CIMON is roughly spherical and weighs 11 lbs. (5 kilograms). The robot can converse with people, and it knows whom it’s talking to thanks to facial-recognition software. (CIMON has a face of its own — a simple cartoon one.) The astronaut assistant is also mobile; once aboard the ISS, CIMON will be able to fly around, by sucking air in and expelling it through special tubes.
Though CIMON is flexible enough to interact with anyone, it’s “tailored to” European Space Agency astronaut Alexander Gerst, who arrived at the ISS aboard a Russian Soyuz spacecraft earlier this month. CIMON’s mission calls for the robot to work with Gerst on three separate investigations.
What Machine Learning And AI can achieve in Space Exploration & Research?
These are some of the fields of study which ML and AI has started helping.

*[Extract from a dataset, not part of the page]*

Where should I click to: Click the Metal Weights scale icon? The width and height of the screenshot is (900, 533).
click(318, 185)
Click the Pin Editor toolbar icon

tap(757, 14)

Data transmission, Space Station Maintenance , Visual Data Analytics, Navigation , Rocket landing , Material Analysis, Structural Analysis , Biological research , Distance calculation and Risk management, Automation and Space Robotics.
Spacecrafts, satellites hovering around the earth or any other host planet are exposed to huge amount of data which they collect through several complex procedures. As these huge amount data is being collected, scientists need a specific and fault tolerant mechanism to transmit the data back to earth or to the parent spaceship. There lays the challenge of orbital spin , space obstacle , EM wave disruptions, magnetic anomalies. To overcome these challenges Scientist find specific window of opportunity when they can send these bulky data packets transmitted to required locations for further analysis.

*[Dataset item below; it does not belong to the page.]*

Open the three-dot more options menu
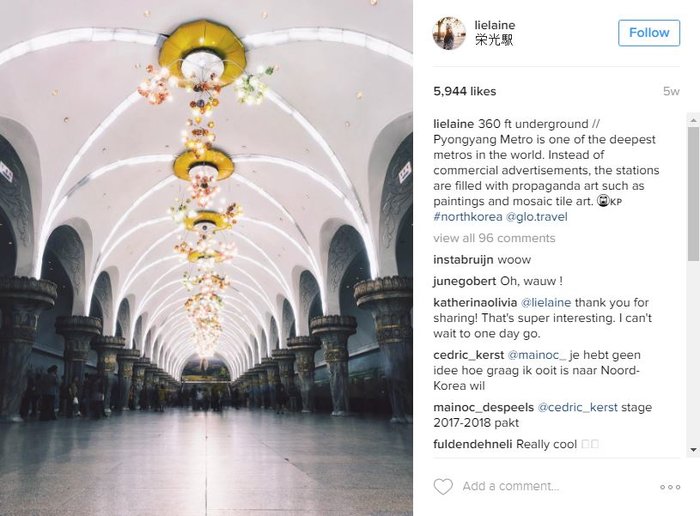700x516 pixels. point(670,487)
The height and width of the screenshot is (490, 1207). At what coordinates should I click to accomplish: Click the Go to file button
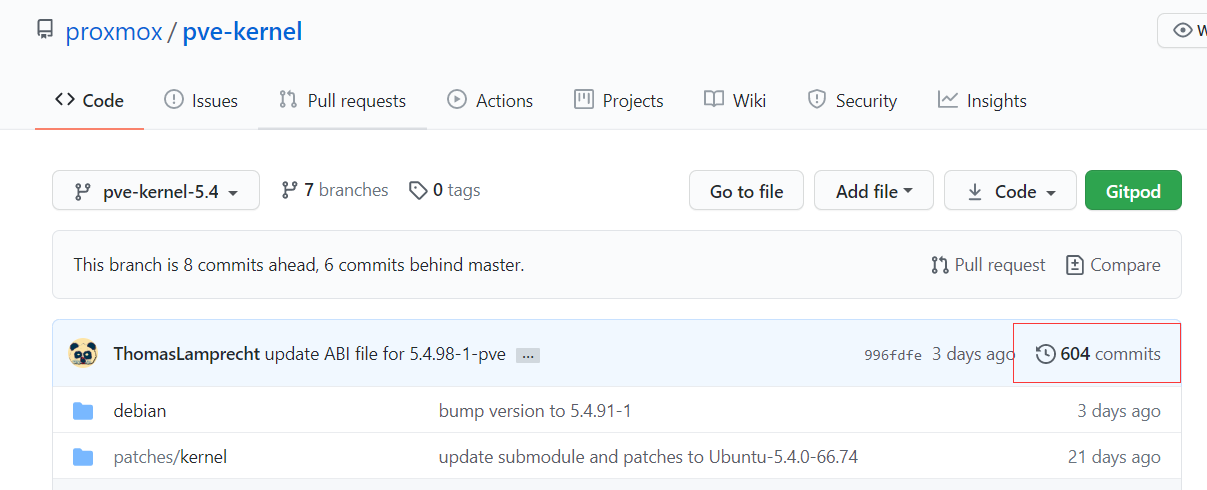pyautogui.click(x=746, y=190)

Machine learning enables a “smart” method to manage the distant planet to Earth data transmission problem. The outer space machine learning application MEXAR2 (‘Mars Express AI Tool) was introduced in 2005 at Italy’s Institute for Cognitive Science and Technology (ISTC-CNR). The onboard learning algorithm can leverage historical data to remove superfluous data and pinpoint the download schedule to optimize data packet transmission. This outer data transmission technique is already being used by NASA and others in their space research programs.

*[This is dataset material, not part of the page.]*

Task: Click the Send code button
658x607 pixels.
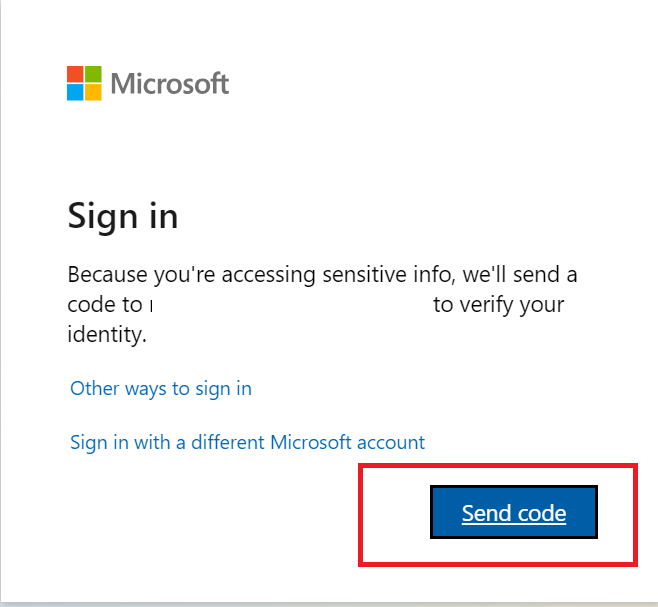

The same kind of technology that speeds up your legal research with accuracy via ROSS Intelligence, can also speed up saving Earth with accuracy. Katherine Bourzac writes, “machine learning algorithms can more quickly identify and cluster the debris that comets leave in their wake. By speeding up analysis of meteor showers, researchers hope to pinpoint the orbits of distant, but potentially dangerous, comets. This project is one of five being explored as part of an artificial intelligence pilot research program sponsored by NASA.”
The Futurism site reports that “Any AI that we use in the future of space exploration will allow us to retrieve data from the places we send probes to, as well as allow us to explore them further, and collect better data. Since humans aren’t yet able to traverse these locales ourselves, unless we’re willing to hand at least some of that responsibility over to AI, it’s unlikely any of these missions could happen.”
Deep Learning also has its set of utilities in space, no matter however nascent in scope. Deep Learning can be applied in automatic landing, intelligent decision making and fully automated systems. ESA’s Advanced Concepts Team (ACT) is researching these possibilities. In particular, the ACT researched evolutionary computation, which includes writing computer code in such a manner so that all evolution possibilities are considered. The better results are kept, and the worse are simply rejected — just like in Darwinian ‘Survival of the Fittest’ evolution. This can be used to calculate the trajectories of the planets. ACT is also working on a community science mobile app that would enhance and improve the autonomous capability of space probes and optimize planetary and celestial tracking system.
The SpaceX Falcon 9’s successful landing at Cape Canaveral Air Force Station in 2015 demonstrated machine learning and computer vision’s power to transform space exploration. SpaceX used a convex optimization algorithm to determine the best way to land the rocket, with real-time computer vision data aiding route prediction. These advanced machine learning applications enabled the first reusable rocket in space exploration history — a feat scientists regard as essential in developing deep space exploration.
Boston Dynamics is improving theirs robots/ humanoids with latest AI and most promising ones are Atlas and spotmini. These class of robots will be very helpful in space research , bot deployment in space and data collection. As their intelligence increases through ML and AI , they can perform some of the critical and complex activities which only requires astronauts in space to do.
We are at the dawn of 4th Industrial revolution dominated by intelligence. Humans are poised to take the next step in the space. Researches in ML , AI and Robotics for space has enormous potential.